▶ [About this exercise] Filter the entries, keeping every line with the string "computer".

Records contained in a dataset:
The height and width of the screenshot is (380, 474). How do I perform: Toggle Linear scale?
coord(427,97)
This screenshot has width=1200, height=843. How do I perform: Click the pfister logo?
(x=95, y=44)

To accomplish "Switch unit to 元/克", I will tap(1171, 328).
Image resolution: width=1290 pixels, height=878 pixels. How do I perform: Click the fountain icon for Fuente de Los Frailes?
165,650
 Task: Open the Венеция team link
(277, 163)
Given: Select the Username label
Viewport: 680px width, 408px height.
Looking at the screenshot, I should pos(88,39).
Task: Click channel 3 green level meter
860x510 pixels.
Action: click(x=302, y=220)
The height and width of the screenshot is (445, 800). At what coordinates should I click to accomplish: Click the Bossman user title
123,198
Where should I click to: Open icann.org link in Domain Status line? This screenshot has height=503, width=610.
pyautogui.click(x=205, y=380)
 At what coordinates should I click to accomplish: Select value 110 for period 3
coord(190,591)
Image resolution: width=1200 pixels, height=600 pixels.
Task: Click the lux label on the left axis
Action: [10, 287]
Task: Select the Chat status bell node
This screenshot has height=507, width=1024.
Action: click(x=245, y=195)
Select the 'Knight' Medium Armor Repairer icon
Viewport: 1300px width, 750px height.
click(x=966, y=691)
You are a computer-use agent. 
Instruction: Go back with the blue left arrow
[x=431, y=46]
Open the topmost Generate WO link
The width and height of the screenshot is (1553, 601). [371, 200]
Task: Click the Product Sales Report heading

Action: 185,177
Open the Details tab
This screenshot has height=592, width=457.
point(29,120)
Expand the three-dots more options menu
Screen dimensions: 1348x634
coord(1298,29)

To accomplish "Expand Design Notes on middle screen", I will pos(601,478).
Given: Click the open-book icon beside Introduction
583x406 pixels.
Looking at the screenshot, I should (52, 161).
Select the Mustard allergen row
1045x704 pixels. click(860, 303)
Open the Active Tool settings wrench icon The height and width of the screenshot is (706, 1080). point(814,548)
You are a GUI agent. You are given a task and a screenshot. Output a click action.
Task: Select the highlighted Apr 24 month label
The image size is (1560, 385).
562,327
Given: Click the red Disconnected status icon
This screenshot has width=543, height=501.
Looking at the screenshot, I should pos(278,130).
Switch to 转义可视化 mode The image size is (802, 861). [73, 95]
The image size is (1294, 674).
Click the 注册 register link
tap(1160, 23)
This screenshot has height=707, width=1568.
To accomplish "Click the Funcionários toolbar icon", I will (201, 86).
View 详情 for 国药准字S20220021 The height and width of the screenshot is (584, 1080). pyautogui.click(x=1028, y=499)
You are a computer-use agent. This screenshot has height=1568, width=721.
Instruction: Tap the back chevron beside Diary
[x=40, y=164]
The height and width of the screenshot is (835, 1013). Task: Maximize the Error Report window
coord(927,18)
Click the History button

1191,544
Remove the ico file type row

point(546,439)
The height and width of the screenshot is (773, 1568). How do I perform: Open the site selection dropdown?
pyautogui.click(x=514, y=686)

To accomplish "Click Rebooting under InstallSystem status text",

▶ [Exercise output]
You are a computer-use agent. 
You are a computer-use agent. This screenshot has height=1568, width=721.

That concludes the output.